+++ Text segment +++

Friday, December 30, 2011

Diarmaid MacCulloch Knighted!

Diarmaid MacCulloch, distinguished church historian and member of the Advisory Committee for the Virtual Paul's Cross Project, has been named a Knight on the 2012 New Year Honours List.

He is being recognized for "services to Scholarship."

Congratulations to Sir Diarmaid for this singular and richly deserved honor.

Wednesday, December 14, 2011

New Images of the Visual Model


Our hard-working and energetic model builder Josh Stephens has just sent images showing the current state of the visual model. Above is the Cross itself. An image of the current state of the overall model is on our website, here.

These images show shadows. Josh has promised that when the project is complete, the shadows will move across the model as the sun rises in the sky when one listens to the full sermon, all two hours of it.

This image illustrates some of the challenges in trying to reimagine no-longer-existing places.  Our best contemporary image of Paul's Cross is Gipkin's, which shows the Cross like this:


Which shows the Cross as a smaller building than it appears in Josh's model.

Josh's model is based, however, on the measurements for the Cross established by archaeologists who excavated the foundations of the Cross structure in the late 19th century.

Francis Penrose reported their findings in an article in Archaeologia in 1883. They determined that the base of the structure measured 37 feet across and the structure itself measured 17 feet across.

Hence the dimensions of Josh's model.

Monday, December 12, 2011

Website Goes Online!


The website for the Virtual Paul's Cross Project is now up and available for viewing here:

THE VIRTUAL PAUL'S CROSS PROJECT

The url for your use is here:

http://www4.ncsu.edu/~jnwall/vpcp.html

I still have some refining to do, but I'm glad to be through to this stage.

Now, on to FaceBook.

Monday, December 5, 2011

Imagining St Paul's -- the Hollar Drawings

We can imagine how St Paul's Cathedral looked because of the extensive set of engravings of the building made by the Dutch engraver Wenceslas Hollar in the 1650s for William Dugdale in theand printed in Dugdale's History of St. Paul's Cathedral (1658) just in time for the Great Fire to sweep it away.

We can get even closer to the original building because Hollar made pen-and-ink drawings in preparation for his engravings, a couple of which survive.


This drawing by Hollar shows the east end of the building, together with the south transept and the tower. It came to light only in the summer of 2009 when it was sold at auction to an unknown buyer.

If anyone knows how to locate the person making this purchase, please let me know.

Even more significant for the Virtual Paul's Cross Project, however, is this pen-and-ink drawing made by Hollar in preparation for the engraving at the top of this post, showing the north side of the Choir, the north transept, and the north side of the nave.


This drawing is in the collection of the Ashmolean Museum in Oxford.

It shows, of course, precisely the side of the cathedral where Paul's Cross was located. It does not appear in this drawing because it had been torn down in the mid-1630's as part of Inigo Jones' remodeling of the building. 

This image is as close to the visual appearance of Donne's St Paul's as we are likely to get.

+++ Dataset content +++

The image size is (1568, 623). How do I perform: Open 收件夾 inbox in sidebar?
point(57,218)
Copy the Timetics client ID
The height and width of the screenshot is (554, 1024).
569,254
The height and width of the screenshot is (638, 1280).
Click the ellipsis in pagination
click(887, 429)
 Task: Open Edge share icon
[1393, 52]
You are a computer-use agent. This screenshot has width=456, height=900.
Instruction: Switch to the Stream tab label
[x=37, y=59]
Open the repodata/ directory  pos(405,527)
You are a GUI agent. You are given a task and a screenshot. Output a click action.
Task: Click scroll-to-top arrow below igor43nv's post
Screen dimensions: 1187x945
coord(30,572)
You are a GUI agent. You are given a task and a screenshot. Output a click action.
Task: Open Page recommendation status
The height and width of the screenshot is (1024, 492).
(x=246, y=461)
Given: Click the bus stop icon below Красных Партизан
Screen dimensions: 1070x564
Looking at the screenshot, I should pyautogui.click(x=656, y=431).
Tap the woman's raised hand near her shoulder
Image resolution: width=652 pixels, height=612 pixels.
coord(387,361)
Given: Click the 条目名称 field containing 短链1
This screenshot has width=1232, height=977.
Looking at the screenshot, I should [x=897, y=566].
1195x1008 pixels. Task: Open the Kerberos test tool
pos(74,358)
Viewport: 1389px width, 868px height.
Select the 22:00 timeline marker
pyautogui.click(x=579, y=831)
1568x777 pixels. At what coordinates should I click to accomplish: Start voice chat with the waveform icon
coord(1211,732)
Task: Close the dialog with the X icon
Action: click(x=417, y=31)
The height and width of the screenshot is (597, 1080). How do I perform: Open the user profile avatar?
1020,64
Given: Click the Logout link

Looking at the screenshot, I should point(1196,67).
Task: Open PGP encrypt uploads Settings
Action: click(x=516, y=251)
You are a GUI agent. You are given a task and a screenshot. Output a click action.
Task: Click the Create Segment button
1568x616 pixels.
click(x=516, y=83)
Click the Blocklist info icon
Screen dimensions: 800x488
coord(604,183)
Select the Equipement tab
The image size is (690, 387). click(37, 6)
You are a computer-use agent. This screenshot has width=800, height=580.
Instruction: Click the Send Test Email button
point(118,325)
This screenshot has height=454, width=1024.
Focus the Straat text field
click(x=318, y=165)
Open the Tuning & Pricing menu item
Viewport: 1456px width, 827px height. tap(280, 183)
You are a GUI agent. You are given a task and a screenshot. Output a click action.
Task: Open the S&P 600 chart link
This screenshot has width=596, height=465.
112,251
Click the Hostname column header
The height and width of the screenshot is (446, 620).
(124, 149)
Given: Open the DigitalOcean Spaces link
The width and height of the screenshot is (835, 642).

+++

Written task A:
In one to three sentences, explain why Paul's Cross is missing from Hollar's pen-and-ink drawing of the north side of the cathedral, using the project blog.
Written task B:
Output the portion of the project blog from "These images show" to "late 19th century.".
Written task C:
Does the project blog support each statement? Answer yes or no for each, and quote the words that decide it.
(i) The Hollar drawing of the east end of the cathedral is held by the Ashmolean Museum in Oxford.
(ii) Francis Penrose reported the archaeologists' findings in Archaeologia in 1883.
(iii) Diarmaid MacCulloch was named a Knight for "services to Scholarship."

Expected answer A:
Paul's Cross does not appear in the drawing because it had been torn down in the mid-1630s. Its removal was part of Inigo Jones' remodeling of the building.

Expected answer B:
These images show shadows. Josh has promised that when the project is complete, the shadows will move across the model as the sun rises in the sky when one listens to the full sermon, all two hours of it.

This image illustrates some of the challenges in trying to reimagine no-longer-existing places.  Our best contemporary image of Paul's Cross is Gipkin's, which shows the Cross like this:


Which shows the Cross as a smaller building than it appears in Josh's model.

Josh's model is based, however, on the measurements for the Cross established by archaeologists who excavated the foundations of the Cross structure in the late 19th century.

Expected answer C:
(i) No: "It came to light only in the summer of 2009 when it was sold at auction to an unknown buyer."
(ii) Yes: "Francis Penrose reported their findings in an article in Archaeologia in 1883."
(iii) Yes: "He is being recognized for "services to Scholarship.""